The Miami police have called a nuclear emergency, forcing Kendra to do likewise in order to retain control of the situation. On their way to the donut shop, Kendra's superior Andy hints that it would all be easier if Moses were shot, prompting Kendra to rethink her position. At the shop, a policeman's gun goes off by mistake, sending everyone running for cover. Reza, who is also present, tries to give Moses a fake rocket launcher in order to give the FBI an excuse to arrest him, but Moses pretends to be an undercover cop and arrests Reza, who Afrika accidentally shoots in the head with a toy crossbow. Kendra enters the shop and asks Moses to stand down, but he attempts to fire the rocket launcher at her and her accompanying officers, allowing the FBI to arrest him and his followers. As he is being led away, Kendra promises Moses that his daughter will be cared for.

The end credits state that all FBI personnel involved in the case were promoted, while Moses and his followers were given 20 to 35 years in prison on plea bargains with no trial. Venus was given 15 years for aiding a terrorist organization.

==Cast==
- Marchánt Davis as Moses Al Shabaz, an impoverished preacher
- Anna Kendrick as Kendra Glack, an FBI operative
- Danielle Brooks as Venus Al Shabaz, Moses's wife
- Denis O'Hare as Andy Mudd, Glack's boss
- Jim Gaffigan as Lemmy, a neo-Nazi
- Miles Robbins as Josh
- Pej Vahdat as Nura
- Adam David Thompson as Stevie
- Kayvan Novak as Reza the Shopkeeper, a pedophile working for Glack
- Mousa Kraish as Malik
- James Adomian as Settmonk, a police officer
- Malcolm Mays as X
- Calah Lane as Rosa

==Production==
The film was secretly shot in the Dominican Republic from 2017 to 2018.

==Release==
The film had its world premiere at South by Southwest on 11 March 2019. It was released in the United States on 27 September 2019. and in the United Kingdom on 11 October 2019.

== Reception ==
On Rotten Tomatoes, the film has an approval rating of based on reviews, with an average rating of . The website's critical consensus reads: "Absurd yet anchored in knotty real-world themes, The Day Shall Come adds another bleakly funny satire to director/co-writer Christopher Morris' filmography."
On Metacritic, the film has a weighted average score of 70% based on reviews from 21 critics, indicating "generally favorable reviews".

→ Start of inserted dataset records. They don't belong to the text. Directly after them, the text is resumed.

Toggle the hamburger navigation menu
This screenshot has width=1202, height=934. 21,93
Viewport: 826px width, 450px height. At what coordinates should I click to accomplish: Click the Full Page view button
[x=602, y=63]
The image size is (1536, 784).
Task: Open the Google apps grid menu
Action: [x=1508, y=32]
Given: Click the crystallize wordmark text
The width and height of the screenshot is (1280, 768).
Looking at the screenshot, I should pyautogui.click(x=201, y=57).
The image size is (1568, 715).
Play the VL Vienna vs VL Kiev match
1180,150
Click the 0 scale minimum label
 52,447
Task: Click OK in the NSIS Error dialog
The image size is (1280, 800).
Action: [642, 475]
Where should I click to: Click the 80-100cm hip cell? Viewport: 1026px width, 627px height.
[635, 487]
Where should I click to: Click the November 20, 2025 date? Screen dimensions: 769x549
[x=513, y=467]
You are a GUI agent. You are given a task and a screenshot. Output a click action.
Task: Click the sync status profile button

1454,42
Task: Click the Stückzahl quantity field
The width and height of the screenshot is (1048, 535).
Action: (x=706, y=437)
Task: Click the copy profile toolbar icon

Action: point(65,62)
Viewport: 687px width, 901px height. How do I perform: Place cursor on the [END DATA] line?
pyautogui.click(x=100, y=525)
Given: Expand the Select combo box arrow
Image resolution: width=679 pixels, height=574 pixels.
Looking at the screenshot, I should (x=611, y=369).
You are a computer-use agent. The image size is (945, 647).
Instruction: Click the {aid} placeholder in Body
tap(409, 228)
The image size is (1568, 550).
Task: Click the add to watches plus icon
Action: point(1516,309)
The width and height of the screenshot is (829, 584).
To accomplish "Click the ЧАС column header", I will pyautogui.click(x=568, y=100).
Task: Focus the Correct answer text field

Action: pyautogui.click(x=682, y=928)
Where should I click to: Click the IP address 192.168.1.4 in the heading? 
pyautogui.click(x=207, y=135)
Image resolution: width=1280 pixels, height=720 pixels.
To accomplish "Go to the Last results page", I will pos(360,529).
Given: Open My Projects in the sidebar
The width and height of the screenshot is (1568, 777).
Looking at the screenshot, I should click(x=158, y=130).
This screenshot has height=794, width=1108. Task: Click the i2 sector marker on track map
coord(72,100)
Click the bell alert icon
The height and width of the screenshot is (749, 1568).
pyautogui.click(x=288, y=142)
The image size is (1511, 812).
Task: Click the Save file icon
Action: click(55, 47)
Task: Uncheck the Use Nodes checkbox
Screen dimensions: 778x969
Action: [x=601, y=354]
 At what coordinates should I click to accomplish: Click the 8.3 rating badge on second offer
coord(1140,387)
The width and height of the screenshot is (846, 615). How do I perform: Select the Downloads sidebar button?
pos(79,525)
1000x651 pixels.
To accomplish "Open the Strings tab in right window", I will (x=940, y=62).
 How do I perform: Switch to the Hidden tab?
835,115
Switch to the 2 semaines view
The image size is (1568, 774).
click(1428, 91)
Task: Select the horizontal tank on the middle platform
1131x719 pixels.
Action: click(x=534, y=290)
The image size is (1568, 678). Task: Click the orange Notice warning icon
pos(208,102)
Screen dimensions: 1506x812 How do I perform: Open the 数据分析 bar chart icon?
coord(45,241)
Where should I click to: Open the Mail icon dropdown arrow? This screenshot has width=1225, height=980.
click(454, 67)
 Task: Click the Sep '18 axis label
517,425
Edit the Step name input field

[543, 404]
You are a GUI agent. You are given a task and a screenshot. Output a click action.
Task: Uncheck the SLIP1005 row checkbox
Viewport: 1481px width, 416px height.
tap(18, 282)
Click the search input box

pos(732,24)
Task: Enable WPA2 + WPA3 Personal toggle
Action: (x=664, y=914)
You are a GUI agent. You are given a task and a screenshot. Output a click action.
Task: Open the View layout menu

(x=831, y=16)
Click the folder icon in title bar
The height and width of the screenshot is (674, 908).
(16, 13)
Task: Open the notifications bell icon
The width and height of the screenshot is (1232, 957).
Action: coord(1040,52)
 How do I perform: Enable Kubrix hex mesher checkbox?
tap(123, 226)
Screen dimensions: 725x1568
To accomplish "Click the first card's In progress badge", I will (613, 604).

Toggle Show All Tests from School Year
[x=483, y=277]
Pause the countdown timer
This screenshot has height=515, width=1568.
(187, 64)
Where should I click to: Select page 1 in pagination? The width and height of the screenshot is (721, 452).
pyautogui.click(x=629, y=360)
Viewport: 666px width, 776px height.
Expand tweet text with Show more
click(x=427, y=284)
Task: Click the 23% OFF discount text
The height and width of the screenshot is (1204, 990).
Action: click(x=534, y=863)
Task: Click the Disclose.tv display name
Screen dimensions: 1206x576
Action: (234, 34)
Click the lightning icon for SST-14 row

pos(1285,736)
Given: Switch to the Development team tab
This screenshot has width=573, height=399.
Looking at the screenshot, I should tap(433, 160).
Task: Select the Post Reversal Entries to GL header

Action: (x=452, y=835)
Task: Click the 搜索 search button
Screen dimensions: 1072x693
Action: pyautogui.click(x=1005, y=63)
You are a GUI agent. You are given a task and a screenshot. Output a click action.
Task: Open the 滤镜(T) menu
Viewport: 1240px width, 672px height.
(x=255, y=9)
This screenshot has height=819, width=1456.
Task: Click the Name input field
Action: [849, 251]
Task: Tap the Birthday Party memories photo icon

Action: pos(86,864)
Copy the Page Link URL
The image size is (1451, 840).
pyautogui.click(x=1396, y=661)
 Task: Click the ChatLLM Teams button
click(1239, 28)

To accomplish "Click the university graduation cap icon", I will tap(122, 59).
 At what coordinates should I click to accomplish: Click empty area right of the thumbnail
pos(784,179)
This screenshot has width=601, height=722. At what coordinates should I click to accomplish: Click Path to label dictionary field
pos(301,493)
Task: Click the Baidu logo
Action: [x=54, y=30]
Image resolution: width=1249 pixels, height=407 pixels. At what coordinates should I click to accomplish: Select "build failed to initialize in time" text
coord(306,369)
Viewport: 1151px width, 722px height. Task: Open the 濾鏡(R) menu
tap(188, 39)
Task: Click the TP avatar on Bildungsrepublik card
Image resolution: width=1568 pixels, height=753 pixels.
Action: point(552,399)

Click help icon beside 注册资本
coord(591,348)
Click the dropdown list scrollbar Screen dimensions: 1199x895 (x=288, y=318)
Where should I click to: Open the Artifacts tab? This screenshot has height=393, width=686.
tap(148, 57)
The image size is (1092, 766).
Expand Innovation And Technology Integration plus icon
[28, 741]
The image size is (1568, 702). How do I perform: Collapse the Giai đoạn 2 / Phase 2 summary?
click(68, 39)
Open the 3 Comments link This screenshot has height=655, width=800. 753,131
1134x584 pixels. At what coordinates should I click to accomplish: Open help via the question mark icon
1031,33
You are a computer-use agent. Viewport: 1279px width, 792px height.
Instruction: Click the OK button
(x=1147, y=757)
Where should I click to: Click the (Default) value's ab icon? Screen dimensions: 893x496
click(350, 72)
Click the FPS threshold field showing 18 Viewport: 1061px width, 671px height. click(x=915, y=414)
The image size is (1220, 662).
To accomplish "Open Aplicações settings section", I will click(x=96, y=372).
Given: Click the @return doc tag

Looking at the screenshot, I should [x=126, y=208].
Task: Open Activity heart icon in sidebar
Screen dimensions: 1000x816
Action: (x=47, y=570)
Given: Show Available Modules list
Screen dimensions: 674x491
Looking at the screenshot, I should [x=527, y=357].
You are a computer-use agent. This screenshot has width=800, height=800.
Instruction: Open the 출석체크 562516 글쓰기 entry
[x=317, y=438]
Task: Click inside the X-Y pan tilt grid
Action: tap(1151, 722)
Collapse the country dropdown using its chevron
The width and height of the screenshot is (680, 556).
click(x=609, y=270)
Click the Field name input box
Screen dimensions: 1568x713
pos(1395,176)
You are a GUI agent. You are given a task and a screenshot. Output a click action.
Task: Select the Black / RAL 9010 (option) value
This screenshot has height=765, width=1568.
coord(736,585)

John DeFore of The Hollywood Reporter wrote: "The film represents another leap forward for [Morris], who has had a long career in the U.K. but whose work may always remain too biting to find broad success Stateside."
Of Marchánt's performance, Terry Staunton of Radio Times says "Davis impresses as both a comic presence and as a man struggling with more personal demons in a movie that provokes thought as much as it pokes fun."